Outrossim, a questão da informação nas relações de consumo é tão crucial que a teoria jurídica vem falando em “dano informativo”, como ressalta Fernanda Nunes Barbosa [4], caracterizado a partir de lesões oriundas de “defeitos informativos”, tais como a ausência, a insuficiência, a não veracidade ou o excesso nas informações devidas ao consumidor. Nesse contexto, já em 2007, o STJ apontava o direito à informação como “manifestação autônoma da obrigação de segurança”, um dever contratual positivo, abrangendo tanto a informação-conteúdo, quanto a informação-advertência, especialmente quando envolvendo consumidores hiervulneráveis – nesse sentido: REsp nº 586.316/MG, rel. min. Herman Benjamin, 2ª Turma, j. 17/4/2007, DJe 19/3/2009.

Em suma:

– é direito da pessoa consumidora, o cumprimento pleno do direito à informação, não basta informação literal ou formal, é preciso clareza semântica, compreensão concreta da pessoa consumidora sobre os ônus e bônus da contratação.

– inexiste obrigação contratual da pessoa consumidora com base em informação inadequada ou ineficiente (a pergunta a ser feita sempre é “se soubesse disse, teria feito a contratação?”).

– justamente pela desigualdade que justifica a própria existência do direito do consumidor, o contrato de consumo, não tem a “mesma régua” do contrato cível ou do contrato empresarial.

– a compreensão desta peculiar identidade é fundamental para o próprio adimplemento voluntário dos contratos, diminuindo a judicialização.
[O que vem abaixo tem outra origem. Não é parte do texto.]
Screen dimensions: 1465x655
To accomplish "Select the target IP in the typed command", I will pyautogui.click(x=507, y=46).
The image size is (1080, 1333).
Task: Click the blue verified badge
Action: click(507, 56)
– Cumprir o CDC não é caro. É mais caro (mas muito mais caro mesmo) não cumpri-lo. A produção de uma informação que não chega ao consumidor (e por isso não o obriga) tem um custo direto (a sua própria produção) e indireto (o inadimplemento e a discussão judicial ou extrajudicial bem como eventuais indenizações daí decorrentes).

[1] Tese de doutorado de Amélia Soares da Rocha, defendida em 10/08/2020 no Programa de Pós Graduação em Direito da Unifor – Universidade de Fortaleza e publicada, neste ano de 2021, pela Editora Foco, sob o título “CONTRATOS DE CONSUMO: parâmetros eficientes para a redução da assimetria informacional”.

[2] Mecanismo de solução extrajudicial de disputas organizado e mantido pela Senacon – Secretária Nacional do Consumidor, do Ministério da Justiça e Segurança Pública.

[3] Parte deste trecho, em sua versão de 2009 (2ª edição), está citada no REsp 1.365.609-SP (pagina 15 do acordão).

[4] BARBOSA, Fernanda Nunes. O dano informativo do consumidor na era digital: uma abordagem a partir do reconhecimento do direito do consumidor como direito humano. In: BORGES, Gustavo. CASAS MAIA, Maurilio. (Org.) Novos Danos na Pós-Modernidade. Belo Horizonte: 2019, p. 25-54.